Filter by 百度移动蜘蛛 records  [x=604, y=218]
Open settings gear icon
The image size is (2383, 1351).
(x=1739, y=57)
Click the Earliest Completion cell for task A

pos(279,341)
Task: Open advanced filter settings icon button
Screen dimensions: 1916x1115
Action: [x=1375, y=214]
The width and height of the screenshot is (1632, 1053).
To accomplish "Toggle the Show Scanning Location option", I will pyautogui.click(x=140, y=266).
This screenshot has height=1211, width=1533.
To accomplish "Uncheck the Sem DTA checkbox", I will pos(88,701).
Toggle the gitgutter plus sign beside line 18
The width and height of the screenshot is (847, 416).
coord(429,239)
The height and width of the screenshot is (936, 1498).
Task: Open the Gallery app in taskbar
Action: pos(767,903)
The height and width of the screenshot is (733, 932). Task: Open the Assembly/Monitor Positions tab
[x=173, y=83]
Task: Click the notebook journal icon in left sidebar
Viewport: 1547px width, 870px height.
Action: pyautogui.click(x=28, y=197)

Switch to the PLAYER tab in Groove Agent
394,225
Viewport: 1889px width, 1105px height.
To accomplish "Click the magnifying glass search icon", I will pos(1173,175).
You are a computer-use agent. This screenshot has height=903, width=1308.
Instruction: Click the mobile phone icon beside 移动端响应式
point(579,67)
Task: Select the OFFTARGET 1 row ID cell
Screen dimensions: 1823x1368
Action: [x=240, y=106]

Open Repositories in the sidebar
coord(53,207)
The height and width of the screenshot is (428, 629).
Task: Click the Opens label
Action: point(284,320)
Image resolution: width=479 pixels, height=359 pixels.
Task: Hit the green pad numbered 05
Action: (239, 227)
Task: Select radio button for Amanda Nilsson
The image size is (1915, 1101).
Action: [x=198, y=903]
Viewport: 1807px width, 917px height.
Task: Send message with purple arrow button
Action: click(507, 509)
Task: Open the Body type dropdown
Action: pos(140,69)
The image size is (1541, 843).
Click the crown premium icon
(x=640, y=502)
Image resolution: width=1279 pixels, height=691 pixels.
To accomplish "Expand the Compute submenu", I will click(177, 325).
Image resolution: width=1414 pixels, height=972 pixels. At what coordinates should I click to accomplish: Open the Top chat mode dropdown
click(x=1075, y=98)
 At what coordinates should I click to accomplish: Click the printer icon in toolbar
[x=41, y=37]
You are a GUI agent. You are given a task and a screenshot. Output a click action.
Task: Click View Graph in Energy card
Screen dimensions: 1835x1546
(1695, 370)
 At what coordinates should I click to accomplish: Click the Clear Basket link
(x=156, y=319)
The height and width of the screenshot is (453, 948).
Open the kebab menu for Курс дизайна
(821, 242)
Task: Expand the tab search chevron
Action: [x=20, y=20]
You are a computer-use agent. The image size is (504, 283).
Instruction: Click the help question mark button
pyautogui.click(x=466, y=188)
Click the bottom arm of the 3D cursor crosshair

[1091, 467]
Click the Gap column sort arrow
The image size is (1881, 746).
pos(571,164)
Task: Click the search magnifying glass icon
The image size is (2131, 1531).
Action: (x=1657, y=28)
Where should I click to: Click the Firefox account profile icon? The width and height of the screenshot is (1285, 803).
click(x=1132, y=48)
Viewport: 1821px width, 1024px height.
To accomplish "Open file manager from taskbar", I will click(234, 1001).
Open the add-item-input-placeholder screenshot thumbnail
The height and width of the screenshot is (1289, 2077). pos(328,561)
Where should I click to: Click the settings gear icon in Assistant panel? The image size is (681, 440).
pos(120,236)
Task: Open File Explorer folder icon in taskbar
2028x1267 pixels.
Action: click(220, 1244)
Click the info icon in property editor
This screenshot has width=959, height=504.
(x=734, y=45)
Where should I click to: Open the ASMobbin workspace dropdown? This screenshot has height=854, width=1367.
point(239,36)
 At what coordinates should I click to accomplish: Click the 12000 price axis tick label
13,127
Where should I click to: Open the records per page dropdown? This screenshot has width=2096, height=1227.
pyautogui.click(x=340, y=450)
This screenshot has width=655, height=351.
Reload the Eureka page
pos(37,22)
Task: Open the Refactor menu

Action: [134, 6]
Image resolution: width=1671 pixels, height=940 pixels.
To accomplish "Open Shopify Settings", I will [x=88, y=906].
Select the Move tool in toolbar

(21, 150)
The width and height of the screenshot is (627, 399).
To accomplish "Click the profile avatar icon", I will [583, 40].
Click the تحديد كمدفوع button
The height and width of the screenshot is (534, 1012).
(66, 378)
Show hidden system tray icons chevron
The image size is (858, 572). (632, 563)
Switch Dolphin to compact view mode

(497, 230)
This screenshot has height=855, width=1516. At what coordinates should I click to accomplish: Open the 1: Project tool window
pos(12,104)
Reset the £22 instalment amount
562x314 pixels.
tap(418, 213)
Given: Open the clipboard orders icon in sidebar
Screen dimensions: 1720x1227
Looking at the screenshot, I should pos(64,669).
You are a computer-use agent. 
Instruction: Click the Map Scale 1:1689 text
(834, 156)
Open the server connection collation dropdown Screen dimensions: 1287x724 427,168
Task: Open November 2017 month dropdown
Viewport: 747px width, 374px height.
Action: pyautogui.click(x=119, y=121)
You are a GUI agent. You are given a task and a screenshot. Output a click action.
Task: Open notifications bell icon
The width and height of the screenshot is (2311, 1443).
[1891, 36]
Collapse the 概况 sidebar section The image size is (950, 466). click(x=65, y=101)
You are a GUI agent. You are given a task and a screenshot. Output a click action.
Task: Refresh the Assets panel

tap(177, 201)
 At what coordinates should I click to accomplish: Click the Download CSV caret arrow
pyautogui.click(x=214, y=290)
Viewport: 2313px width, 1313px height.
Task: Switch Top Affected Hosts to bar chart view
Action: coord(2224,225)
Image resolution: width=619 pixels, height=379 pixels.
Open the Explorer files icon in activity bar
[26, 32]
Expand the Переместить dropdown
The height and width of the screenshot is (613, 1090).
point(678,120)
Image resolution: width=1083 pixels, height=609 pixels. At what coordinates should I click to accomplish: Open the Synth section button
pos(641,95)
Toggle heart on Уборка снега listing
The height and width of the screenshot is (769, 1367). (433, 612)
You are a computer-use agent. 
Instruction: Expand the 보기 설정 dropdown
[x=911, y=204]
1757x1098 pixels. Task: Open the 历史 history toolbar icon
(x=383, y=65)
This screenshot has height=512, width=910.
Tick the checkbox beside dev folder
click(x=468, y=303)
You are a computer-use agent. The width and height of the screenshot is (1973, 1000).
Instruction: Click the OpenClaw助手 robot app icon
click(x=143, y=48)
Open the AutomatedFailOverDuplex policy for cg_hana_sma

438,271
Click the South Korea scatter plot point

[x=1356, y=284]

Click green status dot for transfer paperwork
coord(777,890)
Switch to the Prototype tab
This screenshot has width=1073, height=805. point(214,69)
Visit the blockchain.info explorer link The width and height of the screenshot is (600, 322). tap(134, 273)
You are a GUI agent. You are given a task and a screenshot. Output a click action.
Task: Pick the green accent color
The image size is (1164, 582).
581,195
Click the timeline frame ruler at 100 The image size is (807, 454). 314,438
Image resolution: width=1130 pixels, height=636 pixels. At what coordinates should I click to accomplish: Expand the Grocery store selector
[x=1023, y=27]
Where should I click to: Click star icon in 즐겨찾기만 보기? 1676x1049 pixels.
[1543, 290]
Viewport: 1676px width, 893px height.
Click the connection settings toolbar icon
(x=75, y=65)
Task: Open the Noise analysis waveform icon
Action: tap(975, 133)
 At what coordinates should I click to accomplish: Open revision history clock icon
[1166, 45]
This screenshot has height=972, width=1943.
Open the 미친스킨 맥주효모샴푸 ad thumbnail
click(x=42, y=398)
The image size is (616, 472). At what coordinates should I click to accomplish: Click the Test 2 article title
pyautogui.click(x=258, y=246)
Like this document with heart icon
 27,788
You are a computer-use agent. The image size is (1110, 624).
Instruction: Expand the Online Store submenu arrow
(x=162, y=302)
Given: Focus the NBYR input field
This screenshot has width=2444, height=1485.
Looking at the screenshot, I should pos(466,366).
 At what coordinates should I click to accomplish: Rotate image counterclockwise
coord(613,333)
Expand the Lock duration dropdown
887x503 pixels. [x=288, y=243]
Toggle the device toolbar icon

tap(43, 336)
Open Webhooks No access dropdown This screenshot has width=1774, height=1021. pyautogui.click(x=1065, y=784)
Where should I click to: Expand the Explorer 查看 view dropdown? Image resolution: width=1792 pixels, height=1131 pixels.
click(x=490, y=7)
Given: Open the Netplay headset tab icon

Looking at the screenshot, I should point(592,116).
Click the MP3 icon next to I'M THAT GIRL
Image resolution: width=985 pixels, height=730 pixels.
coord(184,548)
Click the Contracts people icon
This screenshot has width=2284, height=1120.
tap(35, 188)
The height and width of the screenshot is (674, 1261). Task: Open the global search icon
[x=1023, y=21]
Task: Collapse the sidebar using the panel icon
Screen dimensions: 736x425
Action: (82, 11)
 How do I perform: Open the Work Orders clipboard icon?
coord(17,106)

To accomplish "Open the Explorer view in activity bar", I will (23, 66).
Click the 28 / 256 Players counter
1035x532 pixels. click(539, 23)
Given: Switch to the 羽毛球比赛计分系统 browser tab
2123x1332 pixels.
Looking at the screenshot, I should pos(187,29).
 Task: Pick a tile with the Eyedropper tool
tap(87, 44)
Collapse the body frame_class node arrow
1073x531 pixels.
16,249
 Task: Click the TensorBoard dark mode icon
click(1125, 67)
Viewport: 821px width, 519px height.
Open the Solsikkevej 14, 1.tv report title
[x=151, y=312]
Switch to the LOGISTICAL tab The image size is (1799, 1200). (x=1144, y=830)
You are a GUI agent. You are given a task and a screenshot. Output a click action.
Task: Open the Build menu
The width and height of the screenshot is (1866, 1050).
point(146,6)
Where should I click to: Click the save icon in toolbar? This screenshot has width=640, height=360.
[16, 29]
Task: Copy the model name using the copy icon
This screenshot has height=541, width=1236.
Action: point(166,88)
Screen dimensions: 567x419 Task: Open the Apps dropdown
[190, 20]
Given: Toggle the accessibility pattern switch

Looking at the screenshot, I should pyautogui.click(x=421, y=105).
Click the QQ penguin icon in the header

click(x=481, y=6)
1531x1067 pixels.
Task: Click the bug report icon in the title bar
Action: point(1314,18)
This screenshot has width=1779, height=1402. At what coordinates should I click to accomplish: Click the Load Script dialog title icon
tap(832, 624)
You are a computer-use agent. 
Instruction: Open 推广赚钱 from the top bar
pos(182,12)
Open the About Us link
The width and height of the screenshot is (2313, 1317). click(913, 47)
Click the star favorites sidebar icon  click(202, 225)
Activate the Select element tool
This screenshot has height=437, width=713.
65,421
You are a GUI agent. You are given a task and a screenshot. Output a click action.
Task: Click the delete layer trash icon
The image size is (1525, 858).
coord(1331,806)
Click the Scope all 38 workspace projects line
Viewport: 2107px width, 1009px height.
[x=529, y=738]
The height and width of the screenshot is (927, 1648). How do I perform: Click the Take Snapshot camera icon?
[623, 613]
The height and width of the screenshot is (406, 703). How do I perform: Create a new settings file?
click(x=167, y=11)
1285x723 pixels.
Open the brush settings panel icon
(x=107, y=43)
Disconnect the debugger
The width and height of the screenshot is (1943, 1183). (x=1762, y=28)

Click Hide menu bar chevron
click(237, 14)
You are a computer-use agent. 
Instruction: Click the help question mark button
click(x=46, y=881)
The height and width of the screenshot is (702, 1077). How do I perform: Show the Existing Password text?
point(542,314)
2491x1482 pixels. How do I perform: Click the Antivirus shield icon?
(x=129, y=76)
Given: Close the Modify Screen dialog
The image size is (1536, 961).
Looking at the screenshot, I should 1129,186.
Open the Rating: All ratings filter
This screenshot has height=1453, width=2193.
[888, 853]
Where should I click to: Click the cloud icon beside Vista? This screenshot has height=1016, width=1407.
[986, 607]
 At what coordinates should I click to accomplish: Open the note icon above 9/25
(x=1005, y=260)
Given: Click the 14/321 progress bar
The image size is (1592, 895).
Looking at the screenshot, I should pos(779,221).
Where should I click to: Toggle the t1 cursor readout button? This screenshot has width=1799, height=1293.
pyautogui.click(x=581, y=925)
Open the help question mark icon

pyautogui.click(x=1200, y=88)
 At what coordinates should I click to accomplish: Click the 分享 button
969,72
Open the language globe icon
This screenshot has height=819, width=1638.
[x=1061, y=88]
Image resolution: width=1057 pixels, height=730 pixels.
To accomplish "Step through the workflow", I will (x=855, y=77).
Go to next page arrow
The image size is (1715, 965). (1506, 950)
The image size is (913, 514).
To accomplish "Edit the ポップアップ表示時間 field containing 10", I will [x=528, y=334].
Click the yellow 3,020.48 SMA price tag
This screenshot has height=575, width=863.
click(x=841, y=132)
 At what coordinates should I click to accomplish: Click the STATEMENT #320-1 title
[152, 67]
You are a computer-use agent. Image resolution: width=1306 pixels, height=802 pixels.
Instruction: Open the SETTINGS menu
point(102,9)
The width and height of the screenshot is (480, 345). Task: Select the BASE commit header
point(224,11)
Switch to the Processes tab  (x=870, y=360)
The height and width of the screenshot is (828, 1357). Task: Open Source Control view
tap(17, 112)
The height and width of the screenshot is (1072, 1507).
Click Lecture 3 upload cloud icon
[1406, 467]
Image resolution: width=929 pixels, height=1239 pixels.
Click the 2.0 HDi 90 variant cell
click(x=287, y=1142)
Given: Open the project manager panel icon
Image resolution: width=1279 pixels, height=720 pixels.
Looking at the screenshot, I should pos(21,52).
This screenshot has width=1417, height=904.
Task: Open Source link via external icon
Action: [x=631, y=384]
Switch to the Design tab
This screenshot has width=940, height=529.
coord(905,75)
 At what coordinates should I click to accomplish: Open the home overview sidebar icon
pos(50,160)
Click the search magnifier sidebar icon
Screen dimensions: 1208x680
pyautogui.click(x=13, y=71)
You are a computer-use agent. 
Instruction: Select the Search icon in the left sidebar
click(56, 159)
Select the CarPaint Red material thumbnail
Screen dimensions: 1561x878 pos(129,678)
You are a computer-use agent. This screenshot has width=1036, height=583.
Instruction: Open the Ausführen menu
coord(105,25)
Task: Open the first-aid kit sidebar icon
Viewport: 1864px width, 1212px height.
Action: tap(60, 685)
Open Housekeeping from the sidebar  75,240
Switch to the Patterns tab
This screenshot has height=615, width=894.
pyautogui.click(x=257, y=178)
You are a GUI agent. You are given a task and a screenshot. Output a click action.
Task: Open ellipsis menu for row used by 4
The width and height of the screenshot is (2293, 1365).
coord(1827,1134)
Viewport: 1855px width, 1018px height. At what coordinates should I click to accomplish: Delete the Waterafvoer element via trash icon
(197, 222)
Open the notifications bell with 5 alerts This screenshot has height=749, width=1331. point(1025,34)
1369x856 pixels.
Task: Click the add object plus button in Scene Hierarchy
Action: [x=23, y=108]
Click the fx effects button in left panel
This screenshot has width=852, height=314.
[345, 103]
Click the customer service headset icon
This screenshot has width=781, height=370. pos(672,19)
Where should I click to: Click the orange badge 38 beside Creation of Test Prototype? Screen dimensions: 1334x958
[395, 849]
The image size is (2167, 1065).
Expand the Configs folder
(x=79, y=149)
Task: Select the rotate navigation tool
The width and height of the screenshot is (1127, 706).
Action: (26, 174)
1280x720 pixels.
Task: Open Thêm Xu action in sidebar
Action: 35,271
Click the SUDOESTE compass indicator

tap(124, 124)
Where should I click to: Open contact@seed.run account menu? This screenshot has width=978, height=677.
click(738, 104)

++++++

Exercise prompt → Exactly those lines that run from the start of the listing to the line containing "This screenshot has height=1211, width=1533." should be output, and no others.

Solution for this task →
Filter by 百度移动蜘蛛 records  [x=604, y=218]
Open settings gear icon
The image size is (2383, 1351).
(x=1739, y=57)
Click the Earliest Completion cell for task A

pos(279,341)
Task: Open advanced filter settings icon button
Screen dimensions: 1916x1115
Action: [x=1375, y=214]
The width and height of the screenshot is (1632, 1053).
To accomplish "Toggle the Show Scanning Location option", I will pyautogui.click(x=140, y=266).
This screenshot has height=1211, width=1533.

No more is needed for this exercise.